Task brief :: Beginning with the line where "The width and height of the screenshot is (1080, 576)." occurs, set down each line of the records through the final one, exactly and without additions.

[Available data — start]

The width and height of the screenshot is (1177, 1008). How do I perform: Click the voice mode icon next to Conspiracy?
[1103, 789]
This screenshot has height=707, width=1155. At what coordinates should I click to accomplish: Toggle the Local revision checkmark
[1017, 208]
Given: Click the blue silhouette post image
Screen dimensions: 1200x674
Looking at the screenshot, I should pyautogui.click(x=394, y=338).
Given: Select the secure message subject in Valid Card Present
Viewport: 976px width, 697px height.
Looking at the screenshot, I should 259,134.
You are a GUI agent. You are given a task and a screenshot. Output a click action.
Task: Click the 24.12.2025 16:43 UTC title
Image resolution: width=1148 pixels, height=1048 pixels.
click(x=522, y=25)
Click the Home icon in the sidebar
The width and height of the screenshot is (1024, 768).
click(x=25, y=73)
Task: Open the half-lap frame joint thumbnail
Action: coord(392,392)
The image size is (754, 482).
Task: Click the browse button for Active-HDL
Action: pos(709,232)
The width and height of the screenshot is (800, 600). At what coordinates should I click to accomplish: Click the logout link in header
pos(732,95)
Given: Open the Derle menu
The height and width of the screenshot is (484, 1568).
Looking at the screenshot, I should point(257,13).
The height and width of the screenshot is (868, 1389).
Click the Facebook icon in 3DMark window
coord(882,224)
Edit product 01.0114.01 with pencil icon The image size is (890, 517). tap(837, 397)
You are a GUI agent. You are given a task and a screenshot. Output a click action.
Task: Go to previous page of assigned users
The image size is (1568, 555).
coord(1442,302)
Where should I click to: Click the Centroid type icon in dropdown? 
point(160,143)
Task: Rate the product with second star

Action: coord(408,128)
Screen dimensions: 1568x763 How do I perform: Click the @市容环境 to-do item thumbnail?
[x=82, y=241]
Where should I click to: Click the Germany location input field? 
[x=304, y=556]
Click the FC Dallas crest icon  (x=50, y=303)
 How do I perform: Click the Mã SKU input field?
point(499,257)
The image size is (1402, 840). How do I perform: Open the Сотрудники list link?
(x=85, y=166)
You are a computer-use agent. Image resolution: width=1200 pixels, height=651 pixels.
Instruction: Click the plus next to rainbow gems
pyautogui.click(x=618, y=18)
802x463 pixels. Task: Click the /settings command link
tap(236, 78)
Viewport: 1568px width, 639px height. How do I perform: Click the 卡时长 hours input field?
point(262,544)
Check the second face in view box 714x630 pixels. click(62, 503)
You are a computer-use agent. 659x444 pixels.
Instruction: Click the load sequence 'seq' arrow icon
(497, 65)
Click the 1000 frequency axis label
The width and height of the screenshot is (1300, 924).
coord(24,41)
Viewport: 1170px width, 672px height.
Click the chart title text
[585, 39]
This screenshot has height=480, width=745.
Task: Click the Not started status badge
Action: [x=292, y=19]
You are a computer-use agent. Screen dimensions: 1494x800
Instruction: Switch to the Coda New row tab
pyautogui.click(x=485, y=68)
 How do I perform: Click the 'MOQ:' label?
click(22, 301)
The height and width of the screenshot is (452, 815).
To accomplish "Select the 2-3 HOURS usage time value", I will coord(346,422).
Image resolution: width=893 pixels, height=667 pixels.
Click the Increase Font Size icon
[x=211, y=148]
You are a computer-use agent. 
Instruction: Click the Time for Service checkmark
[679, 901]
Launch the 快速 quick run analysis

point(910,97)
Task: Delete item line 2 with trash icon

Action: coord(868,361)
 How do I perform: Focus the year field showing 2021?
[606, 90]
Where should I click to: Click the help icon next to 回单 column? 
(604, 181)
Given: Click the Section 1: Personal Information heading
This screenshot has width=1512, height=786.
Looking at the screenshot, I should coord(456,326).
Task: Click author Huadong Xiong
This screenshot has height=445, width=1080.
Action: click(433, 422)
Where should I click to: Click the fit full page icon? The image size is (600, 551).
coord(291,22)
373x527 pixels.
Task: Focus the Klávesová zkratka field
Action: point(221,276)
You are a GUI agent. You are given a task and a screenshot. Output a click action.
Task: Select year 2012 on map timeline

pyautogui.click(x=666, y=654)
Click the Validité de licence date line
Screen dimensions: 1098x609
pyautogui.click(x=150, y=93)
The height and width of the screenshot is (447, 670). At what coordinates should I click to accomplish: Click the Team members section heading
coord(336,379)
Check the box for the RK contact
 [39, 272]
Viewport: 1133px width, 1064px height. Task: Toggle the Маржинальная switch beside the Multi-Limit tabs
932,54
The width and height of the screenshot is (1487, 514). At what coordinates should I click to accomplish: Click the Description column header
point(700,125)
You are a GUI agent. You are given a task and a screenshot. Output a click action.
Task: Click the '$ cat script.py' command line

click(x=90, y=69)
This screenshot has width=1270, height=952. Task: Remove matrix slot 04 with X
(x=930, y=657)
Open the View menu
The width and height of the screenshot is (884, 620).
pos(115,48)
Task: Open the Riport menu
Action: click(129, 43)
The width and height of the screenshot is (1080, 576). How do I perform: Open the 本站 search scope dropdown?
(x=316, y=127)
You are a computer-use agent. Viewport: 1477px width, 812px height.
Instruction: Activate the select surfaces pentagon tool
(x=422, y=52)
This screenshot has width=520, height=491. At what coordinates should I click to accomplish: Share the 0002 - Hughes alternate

[Available data — finish]

Output of the exercise ::
The width and height of the screenshot is (1080, 576). How do I perform: Open the 本站 search scope dropdown?
(x=316, y=127)
You are a computer-use agent. Viewport: 1477px width, 812px height.
Instruction: Activate the select surfaces pentagon tool
(x=422, y=52)
This screenshot has width=520, height=491. At what coordinates should I click to accomplish: Share the 0002 - Hughes alternate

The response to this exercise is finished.